The potential effects of age-related changes in the influenza memory B cell repertoire on antibody responses to a new seasonal vaccination were further examined by analysis of the heterovariant reactivity of antibodies induced by the seasonal influenza vaccines. We found that after seasonal influenza vaccination, heterovariant reactivity for the pH1N1 antigen increased with age: in young vaccinees, heterovariant avidity and affinity were significantly lower than homotypic avidity and affinity for the seasonal vaccine antigens, whereas in the elderly, statistically significant differences were not detected (Figures and ). In fact, in all 5 elderly vaccinees older than 78 years, the titer of PPAbs against the pH1N1 antigen was higher than that against the sH1N1 antigen (Figure B). In a previous 2009 influenza vaccine study, prevaccination serum antibody titers against pH1N1 were detected in 34% of individuals born before 1950, but only in 4% of those born after 1980, which suggests that a substantial fraction of the population 60 years or older had been exposed to influenza strains that were circulating before 1950 and were antigenically related to pH1N1 (37
). A few such influenza A/H1N1 strains were recently identified in a study using a mouse model (38
). These findings are supported by the crystal structure of the HA protein from the pH1N1 virus, which shows an antigenic structure extremely similar to those of human H1N1 viruses circulating in the early 1900s (39
). Conceivably, elderly individuals carry a larger population of memory B cells primed by pH1N1-related viruses. We propose that these memory B cells can be activated by seasonal vaccine antigens, proliferate, and develop into plasmablasts with limited SHM, resulting in production of antibodies that recognize the new vaccinating antigen while retaining high affinity for the pH1N1-related antigen. Interestingly, some PPAbs and re-mAbs from the elderly individuals in our study even had higher reactivity against pH1N1 than sH1N1 (Figures and ). However, it remains to be determined whether the greater cross-reactivity of vaccine-induced antibodies in the elderly has any beneficial effect with respect to vaccine-induced cross-protection.

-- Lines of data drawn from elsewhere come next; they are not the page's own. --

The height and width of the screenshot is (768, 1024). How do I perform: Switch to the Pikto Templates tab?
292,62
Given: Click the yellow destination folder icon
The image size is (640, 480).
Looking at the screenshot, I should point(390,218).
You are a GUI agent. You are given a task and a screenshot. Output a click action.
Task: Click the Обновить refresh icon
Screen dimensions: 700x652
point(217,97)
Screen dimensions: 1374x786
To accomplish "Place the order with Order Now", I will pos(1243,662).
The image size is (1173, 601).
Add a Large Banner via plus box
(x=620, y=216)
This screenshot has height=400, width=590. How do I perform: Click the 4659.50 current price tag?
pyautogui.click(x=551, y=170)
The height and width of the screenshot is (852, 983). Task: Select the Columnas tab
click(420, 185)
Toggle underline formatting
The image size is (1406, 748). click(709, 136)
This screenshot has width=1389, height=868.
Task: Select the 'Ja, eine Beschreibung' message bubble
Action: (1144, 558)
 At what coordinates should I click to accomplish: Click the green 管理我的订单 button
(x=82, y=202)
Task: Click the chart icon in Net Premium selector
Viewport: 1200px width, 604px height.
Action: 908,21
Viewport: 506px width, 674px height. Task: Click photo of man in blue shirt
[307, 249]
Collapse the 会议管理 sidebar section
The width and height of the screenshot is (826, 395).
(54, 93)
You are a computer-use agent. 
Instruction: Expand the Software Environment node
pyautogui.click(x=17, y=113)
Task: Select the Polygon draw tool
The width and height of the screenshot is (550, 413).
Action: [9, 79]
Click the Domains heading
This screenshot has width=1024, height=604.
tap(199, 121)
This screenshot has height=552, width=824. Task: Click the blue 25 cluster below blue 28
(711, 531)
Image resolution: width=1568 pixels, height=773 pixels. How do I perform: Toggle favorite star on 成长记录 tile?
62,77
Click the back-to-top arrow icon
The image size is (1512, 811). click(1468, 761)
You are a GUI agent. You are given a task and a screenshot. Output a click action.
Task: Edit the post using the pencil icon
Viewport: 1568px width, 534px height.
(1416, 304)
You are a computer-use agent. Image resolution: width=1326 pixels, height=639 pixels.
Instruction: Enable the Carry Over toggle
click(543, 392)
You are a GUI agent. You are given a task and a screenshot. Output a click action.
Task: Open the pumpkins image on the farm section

Taken together, our findings suggest that under certain circumstances, immunization with a current influenza vaccine induces an antibody response to previously circulated influenza strains. Of note, although heterovariant binding activity to pH1N1 antigen was clearly detected in vaccine-induced PPAbs and re-mAbs generated during the current work, Hancock et al. did not observe an increase in serum neutralization antibody titers against the pH1N1 virus in the vast majority of adult recipients aged 60 years or older (37
). To address this discrepancy, it will be critical to carry out properly powered analyses of vaccine-specific and heterovariant functional reactivity of PPAbs and re-mAbs. Such studies will help determine whether this discrepancy reflects the difference between total binding activity (measured by ELISA) and functional activity (measured by HAI and virus neutralization assays) or, more intriguingly, intrinsic differences between the antibodies derived from peripheral plasmablasts and those from bone marrow resident plasma cells (15
). If the latter is the case, analysis of the peripheral plasmablast responses could result in more accurate predictors of vaccine efficacy.